TASK GOAL — Taking the line containing "Ledge (262, 939)" as the first and the last line of the entries as the end, reproduce every line between them exactly, including both.

[[ DATA TO USE open ]]

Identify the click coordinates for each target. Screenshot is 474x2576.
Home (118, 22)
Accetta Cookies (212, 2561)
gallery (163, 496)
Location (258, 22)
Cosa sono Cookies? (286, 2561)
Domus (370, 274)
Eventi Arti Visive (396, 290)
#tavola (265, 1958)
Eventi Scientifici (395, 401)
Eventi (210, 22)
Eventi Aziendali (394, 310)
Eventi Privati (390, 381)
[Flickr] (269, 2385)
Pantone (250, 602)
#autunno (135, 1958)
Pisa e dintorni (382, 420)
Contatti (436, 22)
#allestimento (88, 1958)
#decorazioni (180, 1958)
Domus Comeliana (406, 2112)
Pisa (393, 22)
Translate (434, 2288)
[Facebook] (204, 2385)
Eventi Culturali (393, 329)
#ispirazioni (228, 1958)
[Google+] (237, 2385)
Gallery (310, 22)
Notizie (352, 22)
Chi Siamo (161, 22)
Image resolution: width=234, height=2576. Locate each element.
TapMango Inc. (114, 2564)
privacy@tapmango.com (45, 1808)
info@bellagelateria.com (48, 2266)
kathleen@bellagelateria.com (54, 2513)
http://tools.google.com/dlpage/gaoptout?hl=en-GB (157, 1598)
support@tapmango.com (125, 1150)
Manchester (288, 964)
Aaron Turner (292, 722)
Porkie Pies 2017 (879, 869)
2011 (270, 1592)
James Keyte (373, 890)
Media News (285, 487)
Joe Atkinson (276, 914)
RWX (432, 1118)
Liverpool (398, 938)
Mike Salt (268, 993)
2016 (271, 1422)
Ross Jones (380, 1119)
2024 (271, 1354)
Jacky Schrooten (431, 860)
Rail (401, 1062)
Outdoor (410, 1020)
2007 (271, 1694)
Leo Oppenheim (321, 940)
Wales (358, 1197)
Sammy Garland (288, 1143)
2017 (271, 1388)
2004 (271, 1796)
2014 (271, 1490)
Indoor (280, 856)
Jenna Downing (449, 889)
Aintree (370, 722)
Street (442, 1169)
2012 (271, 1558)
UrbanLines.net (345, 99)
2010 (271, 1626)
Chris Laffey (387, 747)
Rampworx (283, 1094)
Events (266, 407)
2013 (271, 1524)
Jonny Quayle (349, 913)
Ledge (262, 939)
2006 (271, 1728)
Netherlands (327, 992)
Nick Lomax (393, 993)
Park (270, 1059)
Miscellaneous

[[ DATA TO USE closed ]]

TASK RESULT —
Ledge (262, 939)
2006 (271, 1728)
Netherlands (327, 992)
Nick Lomax (393, 993)
Park (270, 1059)
Miscellaneous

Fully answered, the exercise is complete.